▶ **Document text**:
========================================================================
So I didn’t; I ran. I grabbed a ruler and–representing the dreaded Nazgul of Lord of the Rings fame–I turned tail and moved my miniatures in the gaming tournament a full 36” away from a tiny pewter figure. It was to be my undoing.

Yes, in 1978 I played the Ringwraiths (or Nazgul) in the tournament, the Lords of Chaos, and I wore my badge, infamous across all seven of my gamer friends: a perfect match. But my image of myself could not match the reality of who I was. 

It’s hard now to remember the details of this 1978 Gandalf. He was a loud, unshowered nightmare, and I remember how offended I was. I mean, yes, he was gross, likely wilting even the miniature forest of Mirkwood with his armpits and neck hair. And had that small stain that now dripped from the Iron Hills fallen from his chili dog or from his nose? But this was not the offense: “Gandalf” wasn’t Gandalf. That was it. The Gandalf I knew–whether grey or white or psychedelic blue–was humble, slow to anger, kind, generous. He was “Servant of the Secret Fire,” the representation of all goodness. This dude was a cross between the Blob and Andy Dick.

Detroit’s Cobo Hall of 1978 was somewhat messier.

Gandalf of Many Guises

I was a gamer because I was into role-play, the idea that the fun came in representing something different, in creating a role and living it. I could be a Starship Trooper or an 800-year-old gnome, a 1920s detective or a survivor of the zombie apocalypse. And in each case, I would use my imagination to represent them. Sure, my own personality would find its way in, customize the character, but role play meant role play. And Gandalf meant Gandalf. Why didn’t the Sasquatch understand that? 

I had met him before, of course. This Gandalf mimicked any one of a dozen bullies who had moved through my childhood: terrible people like David Wangerman who threw rocks at me in elementary school, Barbara Millson who pushed me into a water-filled ditch, Sheila Harrod who called me Froggie because of my glasses, Bobby Thomas who hit me in the chest with a baseball line drive, or Mike Kyo who just wanted to kick my ass between long tokes on his joint. I knew this Gandalf. He would be the same personality if he was one of the Maiar, an axe-wielding dwarf, a belching orc, or a lost princess. He was too dull, too dim-witted, to have the imagination required of role-play.

“Run awayyyyyyy!” he crowed from across those tables. “If you kill me now, I’ll just come back as Gandalf the White and be even stronger!” According to the rules, this was true. Gandalf the Grey was strong, but I could defeat him. I could not defeat a resurrected Gandalf the White. What options did I have? “You little chicken shit! Chicken shit Ringwraiths! Run awayyyyyy!” The words echoed across Cobo Hall, it seemed, and the entire gaming convention looked at me, the self-labeled “Lord of Chaos.”

The role-play game of fiction that we played here was more like a reflection in Galadriel’s mirror of who we really were. 

Rep Meets Reality

I did run, just as I had run from any bully who later caught up with me. I wasn’t Lord of anything. I wasn’t even role-playing.
========================================================================
▶ **Collected data**:
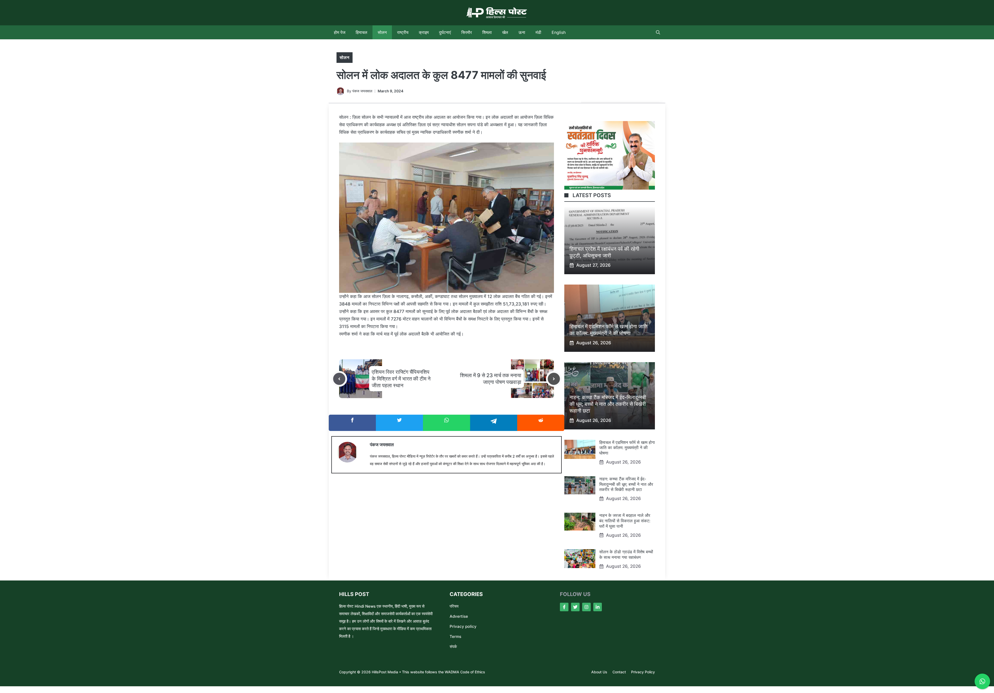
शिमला (487, 32)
========================================================================
▶ **Problem set**:
A. Reproduce the passage of the Gandalf essay that begins at the words "Yes, in 1978" and stops after the words "and Andy Dick.".
B. Carry the Gandalf essay forward, starting after its last sentence.

▶ **Responses by task**:
A.
Yes, in 1978 I played the Ringwraiths (or Nazgul) in the tournament, the Lords of Chaos, and I wore my badge, infamous across all seven of my gamer friends: a perfect match. But my image of myself could not match the reality of who I was. 

It’s hard now to remember the details of this 1978 Gandalf. He was a loud, unshowered nightmare, and I remember how offended I was. I mean, yes, he was gross, likely wilting even the miniature forest of Mirkwood with his armpits and neck hair. And had that small stain that now dripped from the Iron Hills fallen from his chili dog or from his nose? But this was not the offense: “Gandalf” wasn’t Gandalf. That was it. The Gandalf I knew–whether grey or white or psychedelic blue–was humble, slow to anger, kind, generous. He was “Servant of the Secret Fire,” the representation of all goodness. This dude was a cross between the Blob and Andy Dick.

B.
I can’t pretend it was different: wearing my badge, especially among my own gamer friends, I wasn’t just pretending to be chaotic, I imagined myself to be that. My reputation, my identity, was a bit of surface obedience, but underlying anarchy. I wanted the good guys to win in the books, but was always compelled by the motivations of evil. In gaming with my friends, I was the one who bent a rule, circumvented, found the genius way out, even if it wasn’t quite ethical. My friends both admired and distrusted me, a worthy pair of traits, in my opinion. 

But not anymore. The Steve who imagined himself the greatest of villains quickly became again the middle school coward, the skinny kid who gets run over. 

I could not be the thing I imagined for myself, and Sasquatch did not try to be. The role-play game of fiction that we played here was more like a reflection in Galadriel’s mirror of who we really were. 

Over 40 years later and I still hang on to the title, though.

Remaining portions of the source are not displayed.